GOAL OF THE EXERCISE: Here is a block of entries. Write out its lines exactly, from the first through the one containing "Screen dimensions: 503x409".

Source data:
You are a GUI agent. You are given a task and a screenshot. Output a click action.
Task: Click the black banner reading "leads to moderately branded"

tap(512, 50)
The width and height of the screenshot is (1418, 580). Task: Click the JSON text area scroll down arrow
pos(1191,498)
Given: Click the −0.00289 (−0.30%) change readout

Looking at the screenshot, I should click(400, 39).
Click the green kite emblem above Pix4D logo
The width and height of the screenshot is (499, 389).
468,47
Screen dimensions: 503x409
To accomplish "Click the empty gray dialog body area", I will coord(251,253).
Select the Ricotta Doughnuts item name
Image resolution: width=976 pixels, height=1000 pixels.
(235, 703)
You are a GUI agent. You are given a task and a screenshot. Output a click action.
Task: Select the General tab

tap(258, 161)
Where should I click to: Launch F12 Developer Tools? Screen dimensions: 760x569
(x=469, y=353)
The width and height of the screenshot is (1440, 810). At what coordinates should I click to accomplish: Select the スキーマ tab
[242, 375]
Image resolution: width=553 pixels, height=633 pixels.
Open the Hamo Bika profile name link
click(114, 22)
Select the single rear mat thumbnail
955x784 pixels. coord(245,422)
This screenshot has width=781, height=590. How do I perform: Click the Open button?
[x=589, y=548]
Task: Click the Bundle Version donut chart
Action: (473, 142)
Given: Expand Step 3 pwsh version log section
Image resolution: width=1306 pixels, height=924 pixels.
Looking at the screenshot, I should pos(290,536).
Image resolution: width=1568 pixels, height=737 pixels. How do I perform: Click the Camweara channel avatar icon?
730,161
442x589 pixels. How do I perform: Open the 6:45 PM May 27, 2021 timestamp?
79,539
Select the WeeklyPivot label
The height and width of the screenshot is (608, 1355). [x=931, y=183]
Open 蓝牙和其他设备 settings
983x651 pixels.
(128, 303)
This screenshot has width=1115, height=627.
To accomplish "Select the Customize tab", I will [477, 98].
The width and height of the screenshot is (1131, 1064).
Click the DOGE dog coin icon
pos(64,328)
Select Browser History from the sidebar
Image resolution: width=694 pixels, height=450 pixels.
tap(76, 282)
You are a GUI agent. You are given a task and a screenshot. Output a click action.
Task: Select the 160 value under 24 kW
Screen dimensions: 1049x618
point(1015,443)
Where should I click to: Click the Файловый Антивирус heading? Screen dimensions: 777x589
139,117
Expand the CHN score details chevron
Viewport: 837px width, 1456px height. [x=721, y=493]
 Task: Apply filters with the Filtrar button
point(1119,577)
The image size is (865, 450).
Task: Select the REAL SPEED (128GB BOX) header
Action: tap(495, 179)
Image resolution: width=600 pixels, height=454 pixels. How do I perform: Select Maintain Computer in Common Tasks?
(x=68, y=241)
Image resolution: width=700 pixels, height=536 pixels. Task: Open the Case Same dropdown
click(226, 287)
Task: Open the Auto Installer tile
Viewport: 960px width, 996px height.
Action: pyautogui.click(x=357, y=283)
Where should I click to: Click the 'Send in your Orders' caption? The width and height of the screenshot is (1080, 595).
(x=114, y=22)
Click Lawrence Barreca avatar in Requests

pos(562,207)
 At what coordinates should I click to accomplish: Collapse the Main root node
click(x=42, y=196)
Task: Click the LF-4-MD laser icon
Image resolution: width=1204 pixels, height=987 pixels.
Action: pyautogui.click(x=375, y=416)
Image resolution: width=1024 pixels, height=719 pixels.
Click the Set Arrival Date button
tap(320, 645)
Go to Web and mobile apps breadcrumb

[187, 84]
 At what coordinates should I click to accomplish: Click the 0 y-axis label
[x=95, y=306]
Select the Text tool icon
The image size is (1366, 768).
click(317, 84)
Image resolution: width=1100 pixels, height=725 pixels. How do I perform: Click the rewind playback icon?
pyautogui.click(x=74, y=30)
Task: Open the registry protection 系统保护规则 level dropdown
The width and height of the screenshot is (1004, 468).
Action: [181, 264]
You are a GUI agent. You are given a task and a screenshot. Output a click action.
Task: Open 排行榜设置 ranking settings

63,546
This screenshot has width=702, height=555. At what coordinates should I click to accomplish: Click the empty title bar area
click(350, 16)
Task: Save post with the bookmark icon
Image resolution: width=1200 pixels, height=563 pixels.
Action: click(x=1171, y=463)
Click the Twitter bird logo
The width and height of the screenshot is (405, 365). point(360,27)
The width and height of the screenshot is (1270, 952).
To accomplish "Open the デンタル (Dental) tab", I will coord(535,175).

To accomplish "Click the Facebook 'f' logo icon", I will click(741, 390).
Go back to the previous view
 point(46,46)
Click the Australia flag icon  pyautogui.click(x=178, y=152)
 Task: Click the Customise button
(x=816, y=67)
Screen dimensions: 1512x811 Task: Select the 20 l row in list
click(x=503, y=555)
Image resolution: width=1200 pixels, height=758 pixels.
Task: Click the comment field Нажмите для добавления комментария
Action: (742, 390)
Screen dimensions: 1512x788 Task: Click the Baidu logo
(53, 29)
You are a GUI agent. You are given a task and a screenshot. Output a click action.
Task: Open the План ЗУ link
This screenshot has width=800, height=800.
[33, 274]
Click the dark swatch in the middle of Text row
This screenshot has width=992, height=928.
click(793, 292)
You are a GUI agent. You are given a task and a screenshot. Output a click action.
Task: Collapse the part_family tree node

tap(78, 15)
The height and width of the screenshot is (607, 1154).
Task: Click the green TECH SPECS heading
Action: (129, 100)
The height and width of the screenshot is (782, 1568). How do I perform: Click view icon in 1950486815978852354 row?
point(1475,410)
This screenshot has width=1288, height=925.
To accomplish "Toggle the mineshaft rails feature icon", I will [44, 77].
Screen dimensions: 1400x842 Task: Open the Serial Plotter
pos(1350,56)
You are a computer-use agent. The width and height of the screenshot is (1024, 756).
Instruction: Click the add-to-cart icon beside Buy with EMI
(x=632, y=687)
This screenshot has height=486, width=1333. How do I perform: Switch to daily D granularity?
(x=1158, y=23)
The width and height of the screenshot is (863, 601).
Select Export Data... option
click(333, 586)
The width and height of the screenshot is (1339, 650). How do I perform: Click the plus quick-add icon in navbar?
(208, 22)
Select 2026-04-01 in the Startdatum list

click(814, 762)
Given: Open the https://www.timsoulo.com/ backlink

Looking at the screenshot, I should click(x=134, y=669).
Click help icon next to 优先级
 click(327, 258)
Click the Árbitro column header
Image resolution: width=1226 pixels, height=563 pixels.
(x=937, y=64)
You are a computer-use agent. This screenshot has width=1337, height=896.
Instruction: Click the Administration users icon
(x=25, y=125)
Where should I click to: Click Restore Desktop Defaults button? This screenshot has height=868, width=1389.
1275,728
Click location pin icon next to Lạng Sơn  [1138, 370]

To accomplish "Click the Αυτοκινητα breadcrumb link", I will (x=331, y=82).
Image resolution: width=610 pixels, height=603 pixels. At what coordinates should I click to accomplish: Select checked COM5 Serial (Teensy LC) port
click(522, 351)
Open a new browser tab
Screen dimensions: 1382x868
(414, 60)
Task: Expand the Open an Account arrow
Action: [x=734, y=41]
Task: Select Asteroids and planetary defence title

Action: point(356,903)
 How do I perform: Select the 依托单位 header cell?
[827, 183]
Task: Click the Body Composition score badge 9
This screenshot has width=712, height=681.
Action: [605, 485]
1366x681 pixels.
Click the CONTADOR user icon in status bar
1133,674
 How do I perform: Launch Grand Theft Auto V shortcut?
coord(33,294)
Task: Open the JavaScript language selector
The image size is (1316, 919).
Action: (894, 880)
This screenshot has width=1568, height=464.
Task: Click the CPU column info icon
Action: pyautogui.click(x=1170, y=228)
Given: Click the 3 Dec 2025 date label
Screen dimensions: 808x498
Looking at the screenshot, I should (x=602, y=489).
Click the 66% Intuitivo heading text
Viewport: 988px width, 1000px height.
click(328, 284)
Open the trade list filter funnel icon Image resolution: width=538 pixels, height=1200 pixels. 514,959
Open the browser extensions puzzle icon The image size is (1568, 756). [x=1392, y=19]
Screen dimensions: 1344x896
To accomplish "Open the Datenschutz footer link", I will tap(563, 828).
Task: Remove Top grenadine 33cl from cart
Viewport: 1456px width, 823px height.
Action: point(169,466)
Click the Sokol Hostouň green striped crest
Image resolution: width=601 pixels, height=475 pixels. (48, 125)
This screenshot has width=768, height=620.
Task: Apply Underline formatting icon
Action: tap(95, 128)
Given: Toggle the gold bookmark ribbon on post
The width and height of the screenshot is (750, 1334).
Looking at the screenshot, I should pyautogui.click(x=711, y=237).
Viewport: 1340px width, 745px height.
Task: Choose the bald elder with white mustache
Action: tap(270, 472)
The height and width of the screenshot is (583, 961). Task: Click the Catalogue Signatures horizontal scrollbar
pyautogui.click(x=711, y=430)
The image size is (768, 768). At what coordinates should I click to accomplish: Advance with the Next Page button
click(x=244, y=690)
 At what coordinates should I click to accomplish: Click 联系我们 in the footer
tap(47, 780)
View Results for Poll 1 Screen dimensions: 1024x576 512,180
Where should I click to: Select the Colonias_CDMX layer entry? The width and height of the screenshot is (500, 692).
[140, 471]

WORKED SOLUTION:
You are a GUI agent. You are given a task and a screenshot. Output a click action.
Task: Click the black banner reading "leads to moderately branded"

tap(512, 50)
The width and height of the screenshot is (1418, 580). Task: Click the JSON text area scroll down arrow
pos(1191,498)
Given: Click the −0.00289 (−0.30%) change readout

Looking at the screenshot, I should click(400, 39).
Click the green kite emblem above Pix4D logo
The width and height of the screenshot is (499, 389).
468,47
Screen dimensions: 503x409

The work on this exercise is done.